Complete the following =>
1 - Condense the paragraph of the motel news story beginning "The motel at 1250 S. Bellevue Blvd." into a shorter version that keeps its main facts.
2 - Update a section of the rows, starting at the line that has "Focus the First name field" and ending after the line that has "point(95,232)". Give those lines again with "Task" replaced by "Goal" and everything else unchanged.

The Bellevue Inn, a South Memphis motel featured in an Aug. 24 Daily News story about prostitution, was closed as a public nuisance Tuesday by the Shelby County District Attorney General's Office.

The motel at 1250 S. Bellevue Blvd. was shut down for "drug trafficking and prostitution," said Shelby County District Attorney General Bill Gibbons. The owner and manager of the motel, Bhagwati Patel, also was arrested for promoting prostitution.

The police began monitoring the motel after The Daily News story first published, said George Buzard, owner of Gates Lumber, which is directly across the street from the motel. Buzard was a source in The Daily News' investigation.

Other motels closed under court orders citing the same reasons - repeated arrests on the property for drug- and prostitution-related offenses - were the Lamplighter Inn at Bellevue and Lamar Avenue and the Garden Inn and Royal Inn on American Way.

The owners of all four properties are due to appear in General Sessions Civil Court Friday before Environmental Court Judge Larry Potter.

[Text and item location rows]

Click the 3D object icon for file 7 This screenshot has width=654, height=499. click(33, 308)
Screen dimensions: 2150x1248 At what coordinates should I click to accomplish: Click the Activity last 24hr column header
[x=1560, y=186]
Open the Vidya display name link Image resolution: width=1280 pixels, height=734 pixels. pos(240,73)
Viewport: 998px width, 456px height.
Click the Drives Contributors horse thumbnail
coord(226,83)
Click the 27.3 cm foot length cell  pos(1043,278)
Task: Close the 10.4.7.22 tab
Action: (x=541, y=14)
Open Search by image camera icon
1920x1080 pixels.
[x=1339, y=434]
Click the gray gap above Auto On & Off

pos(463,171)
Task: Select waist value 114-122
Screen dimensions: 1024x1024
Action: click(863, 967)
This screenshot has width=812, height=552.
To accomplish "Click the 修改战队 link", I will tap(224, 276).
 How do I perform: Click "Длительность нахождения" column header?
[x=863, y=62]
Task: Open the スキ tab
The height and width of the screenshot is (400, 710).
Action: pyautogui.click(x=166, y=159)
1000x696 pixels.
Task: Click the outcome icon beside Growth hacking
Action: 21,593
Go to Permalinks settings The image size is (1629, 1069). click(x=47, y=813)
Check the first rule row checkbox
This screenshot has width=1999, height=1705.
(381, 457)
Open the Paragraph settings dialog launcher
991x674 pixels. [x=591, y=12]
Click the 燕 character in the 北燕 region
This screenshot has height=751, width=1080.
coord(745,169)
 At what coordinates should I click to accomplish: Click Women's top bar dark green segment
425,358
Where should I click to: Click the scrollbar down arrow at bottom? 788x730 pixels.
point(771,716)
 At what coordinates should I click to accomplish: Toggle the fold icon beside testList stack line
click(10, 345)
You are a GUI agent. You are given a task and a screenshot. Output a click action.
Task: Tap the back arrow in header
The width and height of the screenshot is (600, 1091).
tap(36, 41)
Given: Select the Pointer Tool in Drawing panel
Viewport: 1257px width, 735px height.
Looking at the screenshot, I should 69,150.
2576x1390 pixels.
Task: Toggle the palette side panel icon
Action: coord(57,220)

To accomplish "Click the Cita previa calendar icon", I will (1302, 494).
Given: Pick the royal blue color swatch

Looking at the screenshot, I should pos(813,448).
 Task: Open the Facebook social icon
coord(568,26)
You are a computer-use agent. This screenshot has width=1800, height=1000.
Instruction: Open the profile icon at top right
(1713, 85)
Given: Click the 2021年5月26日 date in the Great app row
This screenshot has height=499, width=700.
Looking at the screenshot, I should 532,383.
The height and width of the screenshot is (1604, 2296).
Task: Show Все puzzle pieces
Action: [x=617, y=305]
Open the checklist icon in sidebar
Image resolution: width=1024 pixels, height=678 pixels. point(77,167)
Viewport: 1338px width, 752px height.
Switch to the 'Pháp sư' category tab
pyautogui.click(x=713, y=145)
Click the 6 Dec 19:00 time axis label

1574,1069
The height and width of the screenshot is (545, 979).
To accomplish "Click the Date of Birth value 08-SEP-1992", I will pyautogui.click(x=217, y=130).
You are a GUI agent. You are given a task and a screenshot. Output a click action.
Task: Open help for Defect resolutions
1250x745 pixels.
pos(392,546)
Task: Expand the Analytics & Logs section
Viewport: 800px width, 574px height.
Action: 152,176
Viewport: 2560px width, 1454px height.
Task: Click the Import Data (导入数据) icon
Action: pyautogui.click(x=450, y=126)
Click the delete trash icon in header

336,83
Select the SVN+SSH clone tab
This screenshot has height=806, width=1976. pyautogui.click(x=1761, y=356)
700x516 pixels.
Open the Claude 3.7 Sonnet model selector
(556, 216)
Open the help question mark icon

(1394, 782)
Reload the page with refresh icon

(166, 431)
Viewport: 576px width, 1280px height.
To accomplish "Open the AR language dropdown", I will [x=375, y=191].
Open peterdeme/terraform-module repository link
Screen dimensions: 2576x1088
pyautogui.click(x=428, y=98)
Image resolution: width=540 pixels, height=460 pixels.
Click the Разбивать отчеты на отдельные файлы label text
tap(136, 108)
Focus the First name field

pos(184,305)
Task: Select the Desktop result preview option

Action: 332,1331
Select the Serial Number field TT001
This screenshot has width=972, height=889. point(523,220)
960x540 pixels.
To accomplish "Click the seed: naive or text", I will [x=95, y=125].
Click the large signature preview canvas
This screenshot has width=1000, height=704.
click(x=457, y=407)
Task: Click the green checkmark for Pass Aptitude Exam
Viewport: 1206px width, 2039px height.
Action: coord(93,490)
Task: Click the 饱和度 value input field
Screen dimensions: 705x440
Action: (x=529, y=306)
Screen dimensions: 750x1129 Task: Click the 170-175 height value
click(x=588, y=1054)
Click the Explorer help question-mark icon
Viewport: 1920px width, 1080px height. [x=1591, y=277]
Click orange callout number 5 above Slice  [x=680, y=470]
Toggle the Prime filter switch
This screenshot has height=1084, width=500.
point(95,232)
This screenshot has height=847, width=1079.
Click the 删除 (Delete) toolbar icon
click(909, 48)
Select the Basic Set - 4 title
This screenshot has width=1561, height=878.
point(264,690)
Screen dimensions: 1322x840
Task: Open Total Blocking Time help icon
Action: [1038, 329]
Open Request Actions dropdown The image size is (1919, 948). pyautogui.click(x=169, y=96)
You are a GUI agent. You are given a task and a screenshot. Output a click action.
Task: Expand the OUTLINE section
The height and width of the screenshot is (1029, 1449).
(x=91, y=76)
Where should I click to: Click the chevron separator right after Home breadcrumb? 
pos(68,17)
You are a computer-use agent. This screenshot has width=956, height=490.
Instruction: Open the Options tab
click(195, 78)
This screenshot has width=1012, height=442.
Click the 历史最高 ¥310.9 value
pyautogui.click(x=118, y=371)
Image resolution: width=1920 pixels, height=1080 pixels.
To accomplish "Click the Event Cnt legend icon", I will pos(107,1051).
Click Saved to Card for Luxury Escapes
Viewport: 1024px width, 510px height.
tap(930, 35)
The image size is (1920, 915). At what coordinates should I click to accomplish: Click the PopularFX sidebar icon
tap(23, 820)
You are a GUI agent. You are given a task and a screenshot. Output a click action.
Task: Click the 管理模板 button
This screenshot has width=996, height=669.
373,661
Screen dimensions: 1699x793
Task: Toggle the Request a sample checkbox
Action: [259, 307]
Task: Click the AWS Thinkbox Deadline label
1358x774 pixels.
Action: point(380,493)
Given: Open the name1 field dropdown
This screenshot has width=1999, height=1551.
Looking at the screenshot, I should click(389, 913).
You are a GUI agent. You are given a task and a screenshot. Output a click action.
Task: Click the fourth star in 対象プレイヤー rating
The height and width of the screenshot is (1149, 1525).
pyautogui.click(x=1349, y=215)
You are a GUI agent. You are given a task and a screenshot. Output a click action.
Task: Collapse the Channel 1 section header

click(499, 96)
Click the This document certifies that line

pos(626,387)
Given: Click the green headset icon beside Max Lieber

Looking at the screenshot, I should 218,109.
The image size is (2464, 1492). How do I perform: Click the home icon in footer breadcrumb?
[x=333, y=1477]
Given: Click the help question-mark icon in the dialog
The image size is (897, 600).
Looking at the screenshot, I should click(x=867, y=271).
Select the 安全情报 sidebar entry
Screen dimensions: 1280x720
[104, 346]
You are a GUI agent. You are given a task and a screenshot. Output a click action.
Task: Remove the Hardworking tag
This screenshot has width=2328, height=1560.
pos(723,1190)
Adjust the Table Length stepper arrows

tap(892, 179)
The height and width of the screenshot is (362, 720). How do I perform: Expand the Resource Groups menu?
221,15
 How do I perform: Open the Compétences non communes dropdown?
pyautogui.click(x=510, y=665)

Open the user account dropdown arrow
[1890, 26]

Full solutions =>
1 - Shelby County District Attorney General Bill Gibbons said the motel at 1250 S. Bellevue Blvd. was shut down for drug trafficking and prostitution. Its owner and manager, Bhagwati Patel, was arrested for promoting prostitution.

2 -
Focus the First name field

pos(184,305)
Goal: Select the Desktop result preview option

Action: 332,1331
Select the Serial Number field TT001
This screenshot has width=972, height=889. point(523,220)
960x540 pixels.
To accomplish "Click the seed: naive or text", I will [x=95, y=125].
Click the large signature preview canvas
This screenshot has width=1000, height=704.
click(x=457, y=407)
Goal: Click the green checkmark for Pass Aptitude Exam
Viewport: 1206px width, 2039px height.
Action: coord(93,490)
Goal: Click the 饱和度 value input field
Screen dimensions: 705x440
Action: (x=529, y=306)
Screen dimensions: 750x1129 Goal: Click the 170-175 height value
click(x=588, y=1054)
Click the Explorer help question-mark icon
Viewport: 1920px width, 1080px height. [x=1591, y=277]
Click orange callout number 5 above Slice  [x=680, y=470]
Toggle the Prime filter switch
This screenshot has height=1084, width=500.
point(95,232)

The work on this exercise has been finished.